◆ STORED DATA

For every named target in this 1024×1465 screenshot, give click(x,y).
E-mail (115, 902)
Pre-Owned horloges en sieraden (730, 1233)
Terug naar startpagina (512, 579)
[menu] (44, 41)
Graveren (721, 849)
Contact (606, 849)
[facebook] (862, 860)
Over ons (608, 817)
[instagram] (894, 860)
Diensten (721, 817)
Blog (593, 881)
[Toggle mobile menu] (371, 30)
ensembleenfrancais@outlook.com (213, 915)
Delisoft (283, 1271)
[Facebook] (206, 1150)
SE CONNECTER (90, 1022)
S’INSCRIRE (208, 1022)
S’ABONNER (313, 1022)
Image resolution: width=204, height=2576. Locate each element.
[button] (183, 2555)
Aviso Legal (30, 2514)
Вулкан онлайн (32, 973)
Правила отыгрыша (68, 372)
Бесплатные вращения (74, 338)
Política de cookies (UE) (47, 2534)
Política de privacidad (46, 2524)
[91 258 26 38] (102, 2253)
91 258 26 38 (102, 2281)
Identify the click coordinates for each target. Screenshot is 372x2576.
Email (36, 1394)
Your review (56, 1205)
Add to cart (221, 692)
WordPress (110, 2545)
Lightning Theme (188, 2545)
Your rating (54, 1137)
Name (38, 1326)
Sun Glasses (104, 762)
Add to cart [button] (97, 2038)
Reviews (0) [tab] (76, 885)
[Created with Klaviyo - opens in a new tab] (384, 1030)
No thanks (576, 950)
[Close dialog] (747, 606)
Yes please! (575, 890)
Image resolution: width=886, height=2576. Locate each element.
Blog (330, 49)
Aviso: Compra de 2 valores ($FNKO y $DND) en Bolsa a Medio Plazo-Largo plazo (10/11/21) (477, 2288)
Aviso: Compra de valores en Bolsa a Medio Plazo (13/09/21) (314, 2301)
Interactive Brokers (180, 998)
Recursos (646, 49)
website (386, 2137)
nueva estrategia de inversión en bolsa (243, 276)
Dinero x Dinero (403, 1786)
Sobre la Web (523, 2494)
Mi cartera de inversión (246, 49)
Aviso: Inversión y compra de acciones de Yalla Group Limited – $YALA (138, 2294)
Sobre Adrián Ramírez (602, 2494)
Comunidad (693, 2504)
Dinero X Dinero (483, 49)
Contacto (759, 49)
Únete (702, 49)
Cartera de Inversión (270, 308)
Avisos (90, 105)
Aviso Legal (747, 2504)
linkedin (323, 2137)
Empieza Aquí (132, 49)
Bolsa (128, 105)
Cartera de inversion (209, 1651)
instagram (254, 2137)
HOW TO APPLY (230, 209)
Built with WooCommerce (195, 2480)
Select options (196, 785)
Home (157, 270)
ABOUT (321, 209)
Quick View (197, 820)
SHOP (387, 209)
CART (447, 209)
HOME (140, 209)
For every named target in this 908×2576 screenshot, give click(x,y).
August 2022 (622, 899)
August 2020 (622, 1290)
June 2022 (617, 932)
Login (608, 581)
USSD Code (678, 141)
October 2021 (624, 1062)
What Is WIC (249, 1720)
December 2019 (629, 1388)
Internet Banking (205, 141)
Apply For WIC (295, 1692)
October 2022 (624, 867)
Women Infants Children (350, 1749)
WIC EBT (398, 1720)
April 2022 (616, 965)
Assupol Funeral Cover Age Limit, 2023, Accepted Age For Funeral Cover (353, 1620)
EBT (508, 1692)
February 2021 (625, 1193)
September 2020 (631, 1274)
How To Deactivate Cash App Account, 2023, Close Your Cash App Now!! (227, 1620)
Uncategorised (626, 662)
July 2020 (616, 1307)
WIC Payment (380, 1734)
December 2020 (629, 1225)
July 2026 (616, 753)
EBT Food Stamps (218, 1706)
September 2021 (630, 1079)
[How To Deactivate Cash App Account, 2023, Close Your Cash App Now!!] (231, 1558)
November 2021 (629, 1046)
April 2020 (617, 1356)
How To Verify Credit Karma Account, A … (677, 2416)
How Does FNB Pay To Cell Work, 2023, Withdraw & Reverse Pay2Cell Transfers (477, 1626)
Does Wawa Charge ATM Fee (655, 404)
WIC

◆ TASK STATEMENT
Out of the records above, pull the lines that include the word "each".

◆ RESULT OF THIS EXERCISE
Image resolution: width=204, height=2576. Locate each element.
Identify the click coordinates for each target. Screenshot is 372x2576.
Image resolution: width=886, height=2576. Locate each element.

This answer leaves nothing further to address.